# big/small game



## fishnate

Heres some random photographs from my collections over the years. Hope you enjoy them.
Heres some true wild pheasant from Cache Valley last season.
[attachment=2:d0ad9]pheasant08.jpg[/attachment:d0ad9]
[attachment=1:d0ad9]pheasant12.jpg[/attachment:d0ad9]
This little buck hangs out near my home in Vernal.
[attachment=0:d0ad9]070906-015.jpg[/attachment:d0ad9]


----------



## huntall

Nice pics. Beutiful rooster


----------



## JAT83

That's one colorful bird! Wanna know something interesting, I work right off of I-80 and just a few blocks from state street and we had one that looked just like that living between our building and the highway for about a week. It would pace back and forth looking for something to eat and whatnot. It was pretty cool. It would walk by the window since they are reflector windows so we could get a close look. I figured it was one of the smarter ones that must have known that firearms couldn't be fired in the city! :lol:


----------



## chuckmiester

> I figured it was one of the smarter ones that must have known that firearms couldn't be fired in the city! :lol:


that doesnt stop some people.


----------



## 12 Volt Man

Those are some nice shots!


----------



## FROGGER

Wow sweet pics, thanks for sharing


----------



## JAT83

chuckmiester said:


> I figured it was one of the smarter ones that must have known that firearms couldn't be fired in the city! :lol:
> 
> 
> 
> that doesnt stop some people.

Information supplied —
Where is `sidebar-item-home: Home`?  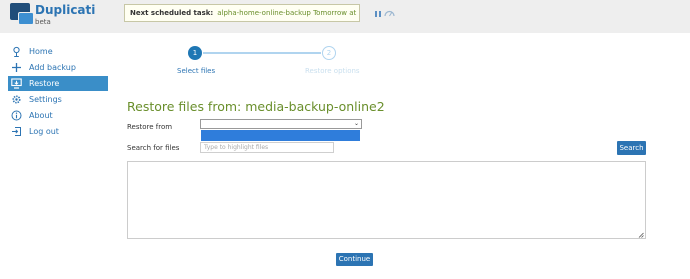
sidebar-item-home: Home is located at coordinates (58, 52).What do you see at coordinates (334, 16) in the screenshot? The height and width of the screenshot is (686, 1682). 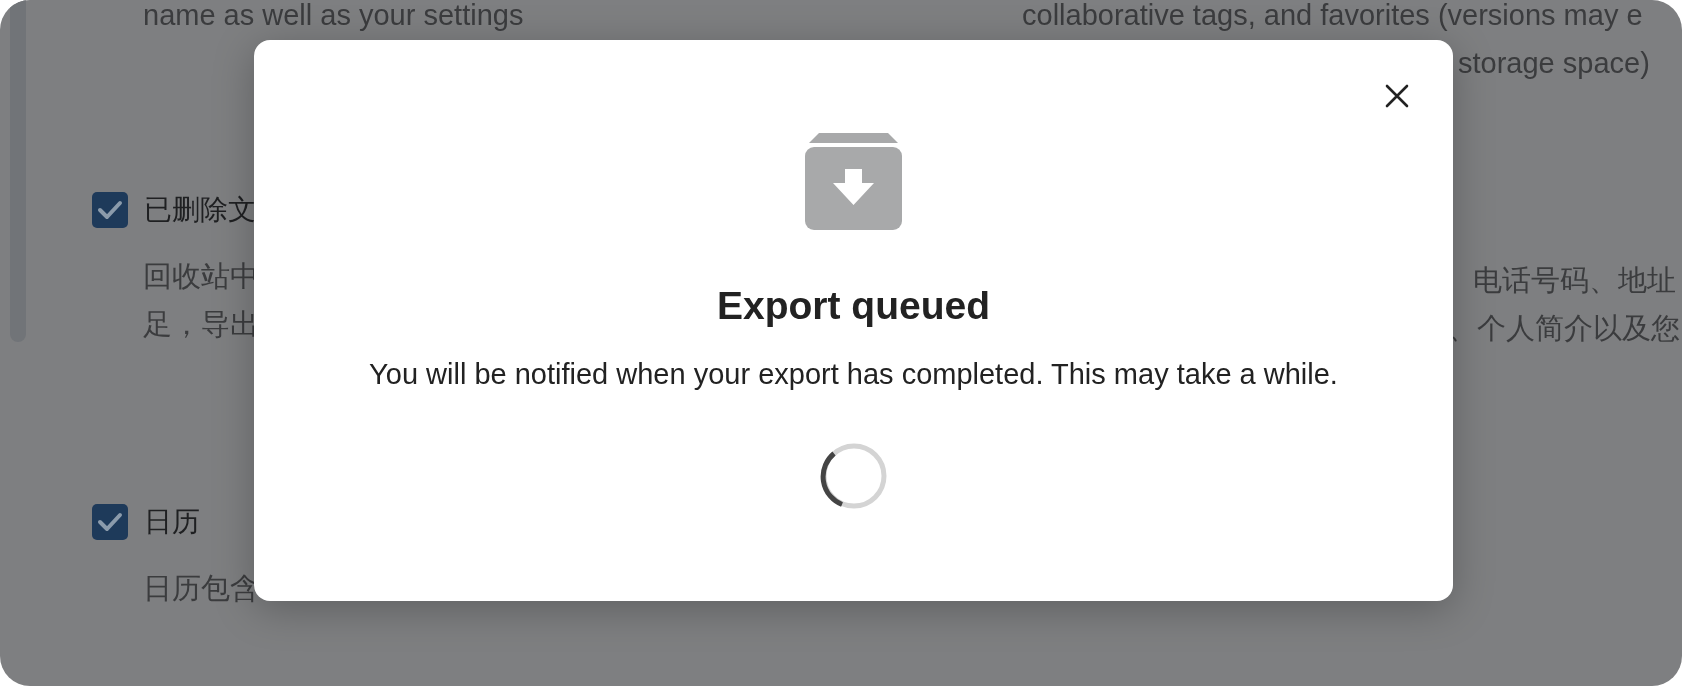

Job 1 — Summarize the big/small game forum thread in two sentences.
Job 2 — In the big/small game forum thread, how long did the pheasant-like bird live between JAT83's building and the highway?
Job 3 — Resume the big/small game forum thread from its final post.
The data plays no part in this.

Task output 1 — A poster shares photos of wild pheasant from Cache Valley last season and a little buck that hangs out near their home in Vernal, and several replies praise the pictures. One reply describes a similar bird that paced between a building near I-80 and the highway for about a week, joking that it knew firearms couldn't be fired in the city, and another answers that this doesn't stop some people.

Task output 2 — About a week.

Task output 3 —
Click to expand...

 :lol: That's especially true in the south! When I lived in North Carolina for two years, people would hunt in their backyards...in city limits :lol:


----------



## FROGGER

+1 on the south, i lived in Kentucky for a while and it was common to see "hunters" walking down main roads and shooting off them... Granted this was in Martin Kentucky but still a city... :lol:


----------



## LOAH

I was born in Ft. Campbell, KY. Not very relevant, but meh?


----------



## Riverrat77

It doesn't matter if you hunt where they're all dirt right?? Just kidding.... Nice pictures of the rooster. I think I saw one of the last wild ones run across the road on our way out duck hunting this weekend too... it was kinda in the middle of nowhere.


----------



## Wdycle

Nice Rooster!!!


----------



## James

Beautiful.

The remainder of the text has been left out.